- Extracted records -

== Segment start ==

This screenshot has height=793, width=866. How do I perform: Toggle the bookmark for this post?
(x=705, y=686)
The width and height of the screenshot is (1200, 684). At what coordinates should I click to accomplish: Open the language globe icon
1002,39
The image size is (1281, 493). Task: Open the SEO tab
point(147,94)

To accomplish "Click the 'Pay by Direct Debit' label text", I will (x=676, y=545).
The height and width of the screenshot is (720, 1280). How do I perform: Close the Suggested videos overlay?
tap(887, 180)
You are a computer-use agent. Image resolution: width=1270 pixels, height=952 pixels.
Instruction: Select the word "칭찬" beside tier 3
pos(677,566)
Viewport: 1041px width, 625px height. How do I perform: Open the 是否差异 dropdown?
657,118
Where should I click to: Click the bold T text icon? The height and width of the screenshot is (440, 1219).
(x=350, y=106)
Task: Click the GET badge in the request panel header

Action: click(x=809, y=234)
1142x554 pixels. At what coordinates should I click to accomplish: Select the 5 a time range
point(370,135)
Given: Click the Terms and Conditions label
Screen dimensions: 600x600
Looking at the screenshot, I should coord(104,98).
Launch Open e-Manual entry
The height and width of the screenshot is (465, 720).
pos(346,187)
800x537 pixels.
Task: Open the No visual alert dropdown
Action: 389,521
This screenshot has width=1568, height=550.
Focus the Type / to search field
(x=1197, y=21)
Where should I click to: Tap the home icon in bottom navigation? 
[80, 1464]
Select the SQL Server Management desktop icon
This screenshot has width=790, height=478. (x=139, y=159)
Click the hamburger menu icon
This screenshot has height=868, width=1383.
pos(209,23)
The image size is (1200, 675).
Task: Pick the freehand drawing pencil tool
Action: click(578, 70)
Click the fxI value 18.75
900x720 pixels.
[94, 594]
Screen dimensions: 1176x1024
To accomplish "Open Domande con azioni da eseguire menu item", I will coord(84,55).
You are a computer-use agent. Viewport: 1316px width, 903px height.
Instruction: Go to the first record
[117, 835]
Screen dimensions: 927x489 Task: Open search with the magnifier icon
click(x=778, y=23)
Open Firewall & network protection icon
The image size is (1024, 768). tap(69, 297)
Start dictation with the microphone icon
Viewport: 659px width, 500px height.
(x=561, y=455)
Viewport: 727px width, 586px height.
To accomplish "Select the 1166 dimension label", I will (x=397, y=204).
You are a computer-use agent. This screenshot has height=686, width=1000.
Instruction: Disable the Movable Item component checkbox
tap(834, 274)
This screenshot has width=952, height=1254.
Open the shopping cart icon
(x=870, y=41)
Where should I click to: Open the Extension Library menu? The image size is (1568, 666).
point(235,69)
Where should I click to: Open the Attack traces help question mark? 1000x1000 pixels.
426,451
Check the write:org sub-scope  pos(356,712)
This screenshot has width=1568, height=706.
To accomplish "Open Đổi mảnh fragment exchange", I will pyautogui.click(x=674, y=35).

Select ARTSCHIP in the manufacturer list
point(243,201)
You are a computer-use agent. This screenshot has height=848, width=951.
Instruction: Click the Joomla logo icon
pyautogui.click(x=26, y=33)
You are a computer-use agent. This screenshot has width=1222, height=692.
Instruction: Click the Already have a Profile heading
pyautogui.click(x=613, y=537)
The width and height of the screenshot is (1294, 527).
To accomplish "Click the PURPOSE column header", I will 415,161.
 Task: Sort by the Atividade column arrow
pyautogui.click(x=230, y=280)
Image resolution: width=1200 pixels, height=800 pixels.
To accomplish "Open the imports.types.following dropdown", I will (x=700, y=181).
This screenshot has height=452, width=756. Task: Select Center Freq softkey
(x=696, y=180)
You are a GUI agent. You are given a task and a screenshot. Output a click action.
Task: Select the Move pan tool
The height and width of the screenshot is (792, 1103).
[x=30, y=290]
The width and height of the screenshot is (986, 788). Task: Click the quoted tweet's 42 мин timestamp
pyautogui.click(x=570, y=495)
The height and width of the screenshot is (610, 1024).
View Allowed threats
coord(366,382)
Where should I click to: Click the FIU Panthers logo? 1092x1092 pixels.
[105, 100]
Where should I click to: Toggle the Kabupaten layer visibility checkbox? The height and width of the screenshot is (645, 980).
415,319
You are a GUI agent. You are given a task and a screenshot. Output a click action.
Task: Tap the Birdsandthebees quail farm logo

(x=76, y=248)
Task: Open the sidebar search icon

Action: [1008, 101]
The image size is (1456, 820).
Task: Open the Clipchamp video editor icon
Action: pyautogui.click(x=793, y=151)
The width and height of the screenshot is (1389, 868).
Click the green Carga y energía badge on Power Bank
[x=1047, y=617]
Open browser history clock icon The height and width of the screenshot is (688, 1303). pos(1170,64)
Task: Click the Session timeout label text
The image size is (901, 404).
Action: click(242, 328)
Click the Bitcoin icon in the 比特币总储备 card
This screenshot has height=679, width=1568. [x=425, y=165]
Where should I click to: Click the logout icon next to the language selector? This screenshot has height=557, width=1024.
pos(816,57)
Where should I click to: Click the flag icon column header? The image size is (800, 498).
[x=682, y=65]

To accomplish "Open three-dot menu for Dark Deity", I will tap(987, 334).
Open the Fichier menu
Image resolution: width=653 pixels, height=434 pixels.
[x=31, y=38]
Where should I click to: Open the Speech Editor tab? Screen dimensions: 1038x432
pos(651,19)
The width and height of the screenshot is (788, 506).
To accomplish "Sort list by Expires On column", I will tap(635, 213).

== Segment end ==

- Task statement -
Please copy out every entry exactly, with nothing omitted.

- Result for this exercise -
This screenshot has height=793, width=866. How do I perform: Toggle the bookmark for this post?
(x=705, y=686)
The width and height of the screenshot is (1200, 684). At what coordinates should I click to accomplish: Open the language globe icon
1002,39
The image size is (1281, 493). Task: Open the SEO tab
point(147,94)

To accomplish "Click the 'Pay by Direct Debit' label text", I will (x=676, y=545).
The height and width of the screenshot is (720, 1280). How do I perform: Close the Suggested videos overlay?
tap(887, 180)
You are a computer-use agent. Image resolution: width=1270 pixels, height=952 pixels.
Instruction: Select the word "칭찬" beside tier 3
pos(677,566)
Viewport: 1041px width, 625px height. How do I perform: Open the 是否差异 dropdown?
657,118
Where should I click to: Click the bold T text icon? The height and width of the screenshot is (440, 1219).
(x=350, y=106)
Task: Click the GET badge in the request panel header

Action: click(x=809, y=234)
1142x554 pixels. At what coordinates should I click to accomplish: Select the 5 a time range
point(370,135)
Given: Click the Terms and Conditions label
Screen dimensions: 600x600
Looking at the screenshot, I should coord(104,98).
Launch Open e-Manual entry
The height and width of the screenshot is (465, 720).
pos(346,187)
800x537 pixels.
Task: Open the No visual alert dropdown
Action: 389,521
This screenshot has width=1568, height=550.
Focus the Type / to search field
(x=1197, y=21)
Where should I click to: Tap the home icon in bottom navigation? 
[80, 1464]
Select the SQL Server Management desktop icon
This screenshot has width=790, height=478. (x=139, y=159)
Click the hamburger menu icon
This screenshot has height=868, width=1383.
pos(209,23)
The image size is (1200, 675).
Task: Pick the freehand drawing pencil tool
Action: click(578, 70)
Click the fxI value 18.75
900x720 pixels.
[94, 594]
Screen dimensions: 1176x1024
To accomplish "Open Domande con azioni da eseguire menu item", I will coord(84,55).
You are a computer-use agent. Viewport: 1316px width, 903px height.
Instruction: Go to the first record
[117, 835]
Screen dimensions: 927x489 Task: Open search with the magnifier icon
click(x=778, y=23)
Open Firewall & network protection icon
The image size is (1024, 768). tap(69, 297)
Start dictation with the microphone icon
Viewport: 659px width, 500px height.
(x=561, y=455)
Viewport: 727px width, 586px height.
To accomplish "Select the 1166 dimension label", I will (x=397, y=204).
You are a computer-use agent. This screenshot has height=686, width=1000.
Instruction: Disable the Movable Item component checkbox
tap(834, 274)
This screenshot has width=952, height=1254.
Open the shopping cart icon
(x=870, y=41)
Where should I click to: Open the Extension Library menu? The image size is (1568, 666).
point(235,69)
Where should I click to: Open the Attack traces help question mark? 1000x1000 pixels.
426,451
Check the write:org sub-scope  pos(356,712)
This screenshot has width=1568, height=706.
To accomplish "Open Đổi mảnh fragment exchange", I will pyautogui.click(x=674, y=35).

Select ARTSCHIP in the manufacturer list
point(243,201)
You are a computer-use agent. This screenshot has height=848, width=951.
Instruction: Click the Joomla logo icon
pyautogui.click(x=26, y=33)
You are a computer-use agent. This screenshot has width=1222, height=692.
Instruction: Click the Already have a Profile heading
pyautogui.click(x=613, y=537)
The width and height of the screenshot is (1294, 527).
To accomplish "Click the PURPOSE column header", I will 415,161.
 Task: Sort by the Atividade column arrow
pyautogui.click(x=230, y=280)
Image resolution: width=1200 pixels, height=800 pixels.
To accomplish "Open the imports.types.following dropdown", I will (x=700, y=181).
This screenshot has height=452, width=756. Task: Select Center Freq softkey
(x=696, y=180)
You are a GUI agent. You are given a task and a screenshot. Output a click action.
Task: Select the Move pan tool
The height and width of the screenshot is (792, 1103).
[x=30, y=290]
The width and height of the screenshot is (986, 788). Task: Click the quoted tweet's 42 мин timestamp
pyautogui.click(x=570, y=495)
The height and width of the screenshot is (610, 1024).
View Allowed threats
coord(366,382)
Where should I click to: Click the FIU Panthers logo? 1092x1092 pixels.
[105, 100]
Where should I click to: Toggle the Kabupaten layer visibility checkbox? The height and width of the screenshot is (645, 980).
415,319
You are a GUI agent. You are given a task and a screenshot. Output a click action.
Task: Tap the Birdsandthebees quail farm logo

(x=76, y=248)
Task: Open the sidebar search icon

Action: [1008, 101]
The image size is (1456, 820).
Task: Open the Clipchamp video editor icon
Action: pyautogui.click(x=793, y=151)
The width and height of the screenshot is (1389, 868).
Click the green Carga y energía badge on Power Bank
[x=1047, y=617]
Open browser history clock icon The height and width of the screenshot is (688, 1303). pos(1170,64)
Task: Click the Session timeout label text
The image size is (901, 404).
Action: click(242, 328)
Click the Bitcoin icon in the 比特币总储备 card
This screenshot has height=679, width=1568. [x=425, y=165]
Where should I click to: Click the logout icon next to the language selector? This screenshot has height=557, width=1024.
pos(816,57)
Where should I click to: Click the flag icon column header? The image size is (800, 498).
[x=682, y=65]

To accomplish "Open three-dot menu for Dark Deity", I will tap(987, 334).
Open the Fichier menu
Image resolution: width=653 pixels, height=434 pixels.
[x=31, y=38]
Where should I click to: Open the Speech Editor tab? Screen dimensions: 1038x432
pos(651,19)
The width and height of the screenshot is (788, 506).
To accomplish "Sort list by Expires On column", I will tap(635, 213).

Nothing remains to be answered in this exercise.